» Problem to work on: From the line that holds "Expand the arrow beside the camera icon" to the last line of the data, copy everything exactly; leave out all the rest.

» Records shown:
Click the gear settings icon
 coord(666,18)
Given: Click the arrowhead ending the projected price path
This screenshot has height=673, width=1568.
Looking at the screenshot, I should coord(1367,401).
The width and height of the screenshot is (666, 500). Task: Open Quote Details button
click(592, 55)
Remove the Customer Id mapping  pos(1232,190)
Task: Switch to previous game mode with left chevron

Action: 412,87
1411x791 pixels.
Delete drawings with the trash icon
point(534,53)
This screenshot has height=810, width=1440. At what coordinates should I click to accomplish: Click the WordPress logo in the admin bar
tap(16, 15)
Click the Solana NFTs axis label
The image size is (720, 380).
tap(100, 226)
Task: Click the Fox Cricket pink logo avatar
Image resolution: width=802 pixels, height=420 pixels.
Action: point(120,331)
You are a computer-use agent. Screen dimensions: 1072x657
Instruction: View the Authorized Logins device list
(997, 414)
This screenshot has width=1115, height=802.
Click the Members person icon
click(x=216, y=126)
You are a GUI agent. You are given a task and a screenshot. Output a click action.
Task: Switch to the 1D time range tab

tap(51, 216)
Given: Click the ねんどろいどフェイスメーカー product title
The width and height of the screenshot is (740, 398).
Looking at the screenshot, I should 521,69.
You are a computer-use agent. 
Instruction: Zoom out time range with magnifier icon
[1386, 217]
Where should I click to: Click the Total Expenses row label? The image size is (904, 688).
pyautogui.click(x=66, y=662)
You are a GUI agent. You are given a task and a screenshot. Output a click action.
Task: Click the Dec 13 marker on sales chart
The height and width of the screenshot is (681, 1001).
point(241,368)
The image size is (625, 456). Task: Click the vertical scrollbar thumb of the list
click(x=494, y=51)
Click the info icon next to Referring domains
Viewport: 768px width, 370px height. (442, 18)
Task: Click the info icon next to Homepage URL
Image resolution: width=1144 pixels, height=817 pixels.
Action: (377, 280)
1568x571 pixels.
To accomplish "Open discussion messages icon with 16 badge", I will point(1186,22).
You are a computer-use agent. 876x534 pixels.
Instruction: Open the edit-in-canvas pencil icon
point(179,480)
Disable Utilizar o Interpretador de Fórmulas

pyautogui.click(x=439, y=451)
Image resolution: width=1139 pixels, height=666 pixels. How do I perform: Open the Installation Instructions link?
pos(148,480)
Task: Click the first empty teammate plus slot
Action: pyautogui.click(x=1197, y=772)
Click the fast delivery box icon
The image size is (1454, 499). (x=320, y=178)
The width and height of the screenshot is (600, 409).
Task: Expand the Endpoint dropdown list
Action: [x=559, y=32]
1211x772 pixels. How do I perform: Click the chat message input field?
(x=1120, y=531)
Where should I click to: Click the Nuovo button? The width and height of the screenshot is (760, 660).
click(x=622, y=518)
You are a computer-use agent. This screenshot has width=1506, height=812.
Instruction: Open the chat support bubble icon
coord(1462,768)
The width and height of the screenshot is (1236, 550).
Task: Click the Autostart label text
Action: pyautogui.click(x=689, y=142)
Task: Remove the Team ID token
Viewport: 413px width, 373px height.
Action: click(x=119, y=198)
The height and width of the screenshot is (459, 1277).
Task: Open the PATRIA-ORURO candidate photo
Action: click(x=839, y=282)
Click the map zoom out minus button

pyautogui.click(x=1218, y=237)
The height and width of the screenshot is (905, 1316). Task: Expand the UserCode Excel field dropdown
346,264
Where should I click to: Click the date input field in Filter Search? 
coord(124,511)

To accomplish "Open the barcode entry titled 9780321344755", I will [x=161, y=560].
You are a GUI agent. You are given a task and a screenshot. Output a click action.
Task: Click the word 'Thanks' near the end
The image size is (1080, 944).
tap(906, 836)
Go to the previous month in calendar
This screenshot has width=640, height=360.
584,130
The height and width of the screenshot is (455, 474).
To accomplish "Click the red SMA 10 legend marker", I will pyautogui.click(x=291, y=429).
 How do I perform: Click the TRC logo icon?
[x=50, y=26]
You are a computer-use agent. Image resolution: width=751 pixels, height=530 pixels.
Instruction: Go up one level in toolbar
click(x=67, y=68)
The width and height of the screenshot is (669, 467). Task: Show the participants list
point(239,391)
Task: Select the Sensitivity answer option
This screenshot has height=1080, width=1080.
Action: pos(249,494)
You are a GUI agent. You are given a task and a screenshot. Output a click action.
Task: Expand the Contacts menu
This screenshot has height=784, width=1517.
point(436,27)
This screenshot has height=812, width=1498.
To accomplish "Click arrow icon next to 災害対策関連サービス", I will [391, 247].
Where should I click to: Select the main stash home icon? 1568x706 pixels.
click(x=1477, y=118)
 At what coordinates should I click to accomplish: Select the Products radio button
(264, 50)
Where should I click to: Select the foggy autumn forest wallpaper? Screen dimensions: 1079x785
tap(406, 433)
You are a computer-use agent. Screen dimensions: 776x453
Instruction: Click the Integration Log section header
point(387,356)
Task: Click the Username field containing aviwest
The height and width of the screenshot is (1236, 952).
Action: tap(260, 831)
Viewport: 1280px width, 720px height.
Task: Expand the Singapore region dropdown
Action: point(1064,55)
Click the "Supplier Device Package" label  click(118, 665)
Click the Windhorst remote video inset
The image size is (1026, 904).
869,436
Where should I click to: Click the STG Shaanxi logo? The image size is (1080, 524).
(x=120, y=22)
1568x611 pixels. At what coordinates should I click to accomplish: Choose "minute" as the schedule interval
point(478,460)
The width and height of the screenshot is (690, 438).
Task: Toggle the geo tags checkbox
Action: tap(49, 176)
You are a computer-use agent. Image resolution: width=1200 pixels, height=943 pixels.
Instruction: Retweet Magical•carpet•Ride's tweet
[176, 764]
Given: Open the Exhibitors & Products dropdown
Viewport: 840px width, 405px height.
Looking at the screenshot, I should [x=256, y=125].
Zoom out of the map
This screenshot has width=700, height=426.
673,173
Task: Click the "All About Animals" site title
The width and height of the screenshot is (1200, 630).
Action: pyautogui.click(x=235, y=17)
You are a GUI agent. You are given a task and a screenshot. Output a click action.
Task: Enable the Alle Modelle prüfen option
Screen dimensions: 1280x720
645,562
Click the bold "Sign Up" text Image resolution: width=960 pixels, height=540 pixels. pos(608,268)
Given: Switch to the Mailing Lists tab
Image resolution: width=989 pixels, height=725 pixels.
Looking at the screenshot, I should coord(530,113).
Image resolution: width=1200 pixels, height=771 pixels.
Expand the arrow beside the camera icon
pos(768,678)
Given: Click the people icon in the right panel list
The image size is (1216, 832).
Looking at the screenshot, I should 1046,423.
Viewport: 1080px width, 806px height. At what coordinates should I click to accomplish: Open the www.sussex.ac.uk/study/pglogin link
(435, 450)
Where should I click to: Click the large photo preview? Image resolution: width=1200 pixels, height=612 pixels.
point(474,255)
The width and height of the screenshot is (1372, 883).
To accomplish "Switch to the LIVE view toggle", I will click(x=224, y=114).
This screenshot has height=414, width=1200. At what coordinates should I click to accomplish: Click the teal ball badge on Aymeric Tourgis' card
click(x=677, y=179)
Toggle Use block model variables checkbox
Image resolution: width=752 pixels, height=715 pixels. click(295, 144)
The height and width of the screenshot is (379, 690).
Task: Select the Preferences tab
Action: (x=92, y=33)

» Exercise response:
Expand the arrow beside the camera icon
pos(768,678)
Given: Click the people icon in the right panel list
The image size is (1216, 832).
Looking at the screenshot, I should 1046,423.
Viewport: 1080px width, 806px height. At what coordinates should I click to accomplish: Open the www.sussex.ac.uk/study/pglogin link
(435, 450)
Where should I click to: Click the large photo preview? Image resolution: width=1200 pixels, height=612 pixels.
point(474,255)
The width and height of the screenshot is (1372, 883).
To accomplish "Switch to the LIVE view toggle", I will click(x=224, y=114).
This screenshot has height=414, width=1200. At what coordinates should I click to accomplish: Click the teal ball badge on Aymeric Tourgis' card
click(x=677, y=179)
Toggle Use block model variables checkbox
Image resolution: width=752 pixels, height=715 pixels. click(295, 144)
The height and width of the screenshot is (379, 690).
Task: Select the Preferences tab
Action: (x=92, y=33)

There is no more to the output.